> _Source passage_:

************

ROVE'S RECOVERY RESERVATIONS.... Just this week, it seems we're starting to see conservatives worry about the state of the American economy. And by that I mean, they're concerned it's starting to improve in ways that may undermine Republicans' campaign plans.

Some of this was evident when House Republican Conference Chairman Mike Pence (R-Ind.) tried to move the goal posts, arguing that government efforts that create jobs aren't good enough. Karl Rove appeared on Fox News yesterday to argue that the economy is growing, but policymakers should get no credit for the progress.

"This in many ways is a false debate," Rove said. "The economy is stabilized compared to where it was a year ago, but is it because the government has spent $200 billion in the stimulus program? I don't think so."

"If you take a look worldwide, the Federal Reserve and the central banks have injected $30 trillion into the world economy," Rove continued, before acknowledging: "Again, the economy is going to recover, no ifs, ands, or buts."

************

> _Entries supplied_:
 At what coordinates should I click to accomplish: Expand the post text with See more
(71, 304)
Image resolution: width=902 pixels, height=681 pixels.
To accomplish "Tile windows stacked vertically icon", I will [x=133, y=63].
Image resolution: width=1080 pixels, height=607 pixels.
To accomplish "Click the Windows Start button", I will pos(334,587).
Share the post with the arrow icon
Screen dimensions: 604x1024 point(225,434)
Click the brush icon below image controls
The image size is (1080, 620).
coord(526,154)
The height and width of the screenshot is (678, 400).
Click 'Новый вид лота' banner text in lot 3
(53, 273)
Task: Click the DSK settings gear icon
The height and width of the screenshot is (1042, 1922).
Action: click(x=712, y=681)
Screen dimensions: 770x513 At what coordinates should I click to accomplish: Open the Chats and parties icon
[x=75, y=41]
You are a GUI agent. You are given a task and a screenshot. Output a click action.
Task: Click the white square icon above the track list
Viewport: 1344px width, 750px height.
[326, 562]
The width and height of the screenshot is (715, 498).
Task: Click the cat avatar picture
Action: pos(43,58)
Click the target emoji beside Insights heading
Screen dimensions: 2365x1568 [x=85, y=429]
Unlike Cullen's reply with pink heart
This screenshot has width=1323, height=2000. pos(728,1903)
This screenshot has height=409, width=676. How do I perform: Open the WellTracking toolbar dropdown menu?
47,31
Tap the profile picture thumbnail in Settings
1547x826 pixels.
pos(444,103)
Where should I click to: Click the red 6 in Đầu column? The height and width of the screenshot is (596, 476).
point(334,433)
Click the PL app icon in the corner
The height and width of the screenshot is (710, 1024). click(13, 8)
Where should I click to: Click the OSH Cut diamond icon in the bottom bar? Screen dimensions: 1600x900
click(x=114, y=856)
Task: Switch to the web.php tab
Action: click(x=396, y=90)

************

In the passage on Karl Rove and the economy, rewrite the section from "ROVE'S RECOVERY RESERVATIONS...." to "Republicans' campaign plans.", substituting "right-leaning commentators" for "conservatives". The items have nothing to do with this assignment.

ROVE'S RECOVERY RESERVATIONS.... Just this week, it seems we're starting to see right-leaning commentators worry about the state of the American economy. And by that I mean, they're concerned it's starting to improve in ways that may undermine Republicans' campaign plans.